If the methodology to spider sites is basic, such as meta tags, the SEO is limited in extent. Picking the right keywords indicates that the web site truly understands their client base, which should be rewarded. I believe SEs "lost control" once they moved from meta tags to other details. I would also be the advocate of publishing all the positioning algorithms.
>3. Covering your costs.
The initial cost of course would be a burden. The resell of the DB would be the income in the future.
>4. Turning a profit.
This would not be a requirement. I never intended this site to make money other then to cover the initial and recurring costs.

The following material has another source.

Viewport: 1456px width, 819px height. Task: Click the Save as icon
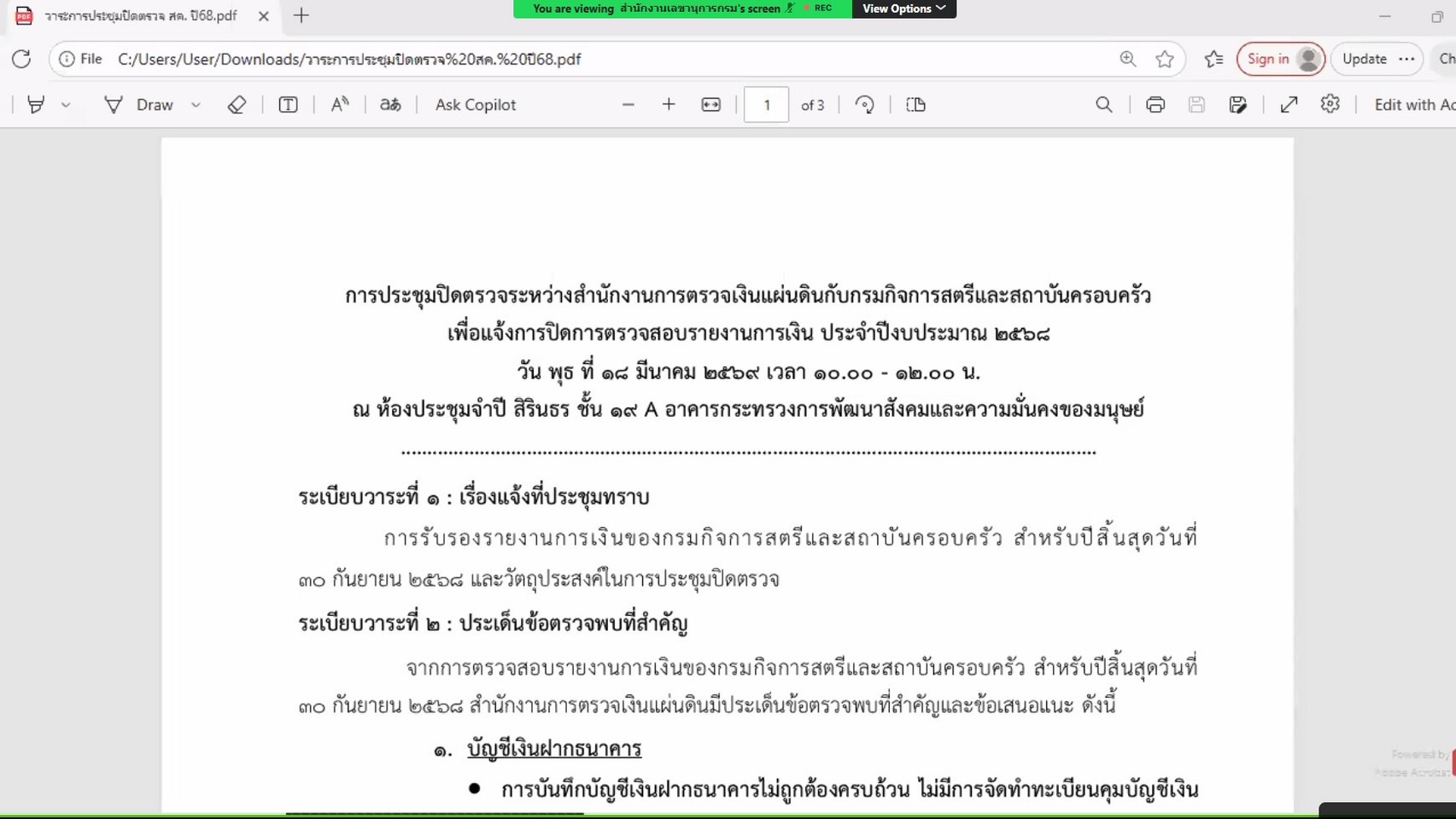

I didn't do justice to the clustering issue, but it deserves its own entire thread. Matter of fact you could start a thread for each of these topics to give them the attention they deserve. I'll just say for the record, setting up a cluster that works reliably is more of a task than most realize. It requires some good sys admin skills if linux is used. And further more the programming requires a slightly different mindframe and the best resources for any information break down to hard to dicipher to english man pages or incomplete, outdated notes taken by someone 4 years ago.

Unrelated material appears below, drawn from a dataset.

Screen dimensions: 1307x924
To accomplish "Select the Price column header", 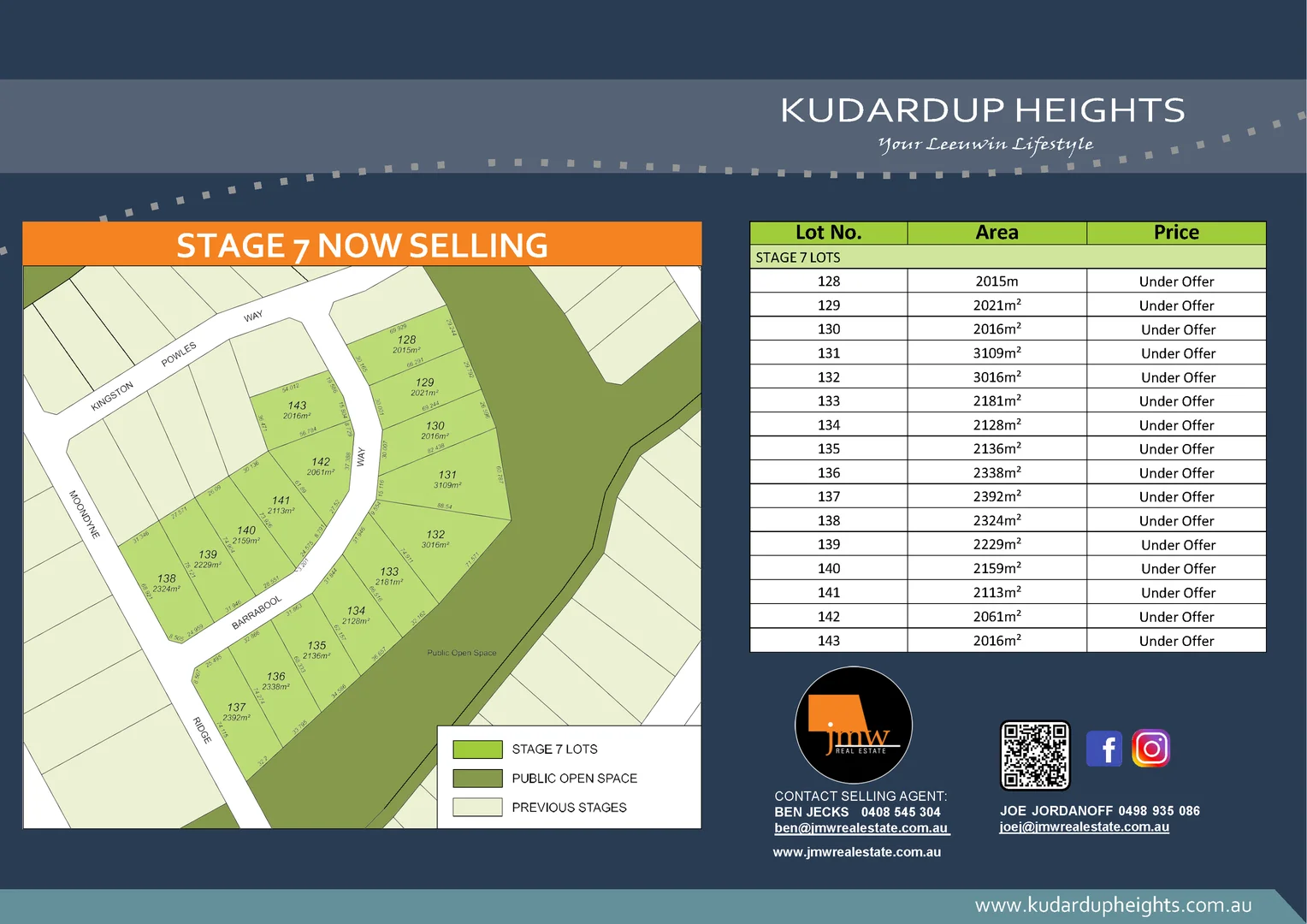I will tap(1176, 233).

oh and if you find any libs etc that help in the parsing of Javascript based nav menus, let me know :)
HTH
later
url to Anatomy of a Large Scale Hypertextual Web Search Engine
[www7.scu.edu.au...]
other paper was by Page, Cho and Garcia-Molina
Efficient Crawling Through URL Ordering
[www-db.stanford.edu...]
Web Client Programming with Perl
[oreilly.com...]
Well, getting surfers to use your engine is about changing habits. That can be a tricky thing to do. Getting to people right when they first get connected to the internet could help so people inprint like a hatchling on your engine.

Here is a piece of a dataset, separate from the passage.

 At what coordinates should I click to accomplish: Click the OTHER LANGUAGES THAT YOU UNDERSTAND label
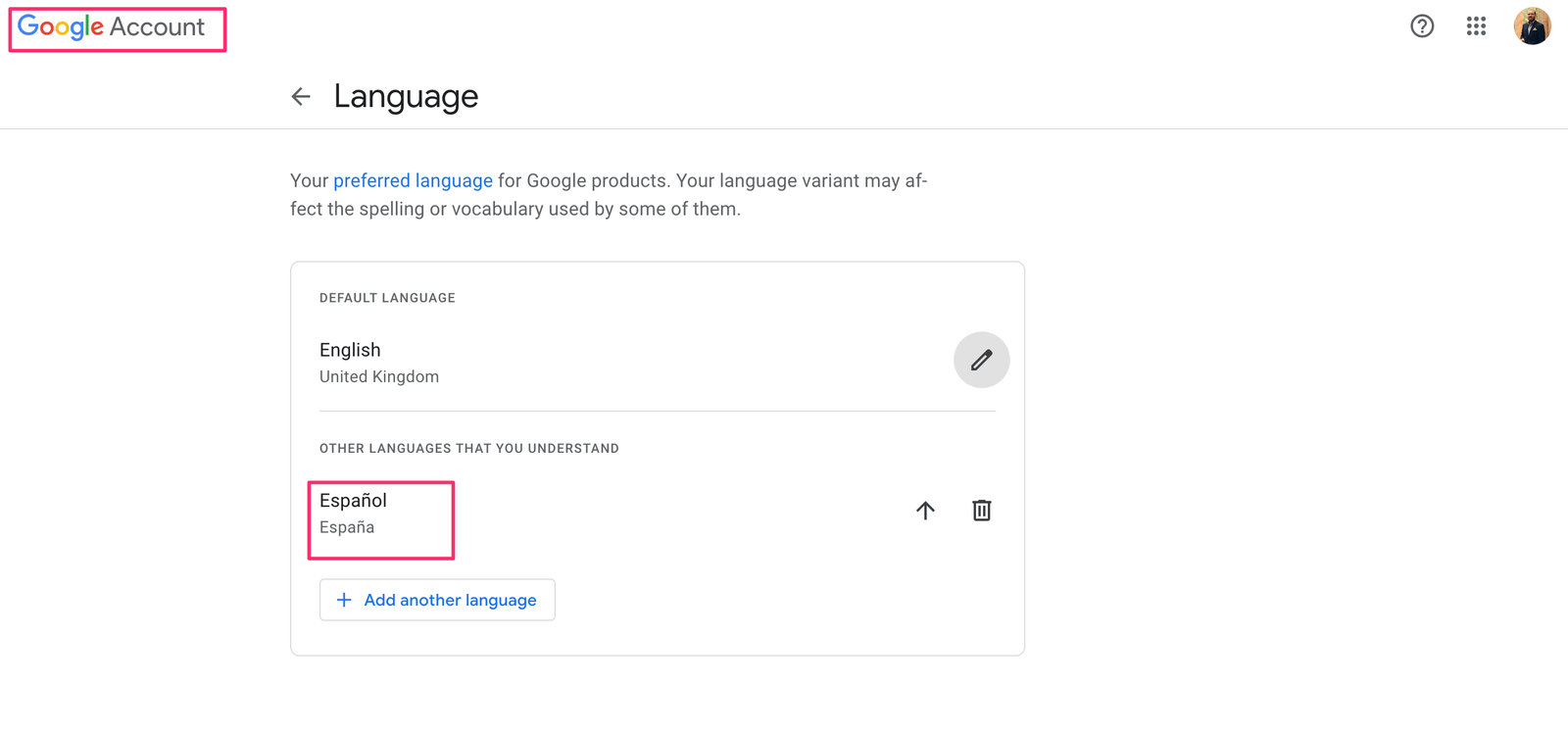click(468, 449)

I know, in my early internet explorations, I learned a lot about different search engines from metasearch. I paid attention to which databases in the meta-engine consistantly brought back better results and eventually started checking them individually.
Searchers also seem to like clean, fast search results pages - that might keep them coming back.
I agree about the metatags, but as one who runs a directory with a little spider that only fetches meta-tags, I can tell you that a lot of sites no longer use them. I don't know how to reverse that trend.
I wish I had more answers for you, but some of the best SEO minds frequent these forums so maybe they will have more ideas.
There are a lot of search engines and directories around, many of them well known, but the majority are basically non existant to the net masses. Knowing this begs the question of "why make another search engine? (as someone already pointed out)". Well, in my case, I found a gap in search services around daily headlines, so I built an index/search service that has fresh headlines every morning from around 10,000 sources, and growing. (Yes, Google and Fast do too, but technically, mine has been publically available longer.) No one really knows about my little niche in the search world yet, but I know it works, and it has been up for several months. My point is that if you can find a niche, you may have a great idea, but if you can't, wouldn't it be better to help OTHER engines improve?
Examples of how to help:
Advocate the use of meta tags, even some that you may have never seen before. Put them on your site, and help others use them also.
Use headline syndication to share your updates with the net. Many premade portal systems like PHP Nuke, Zope, and Slash have this feature built it, but it is easy to write a script to generate XML from a database, or do it by hand. There are several places you can get your XML feeds listed and put into search engines (like mine).
Report broken links - most search / directory sites have a way for you to do this easily.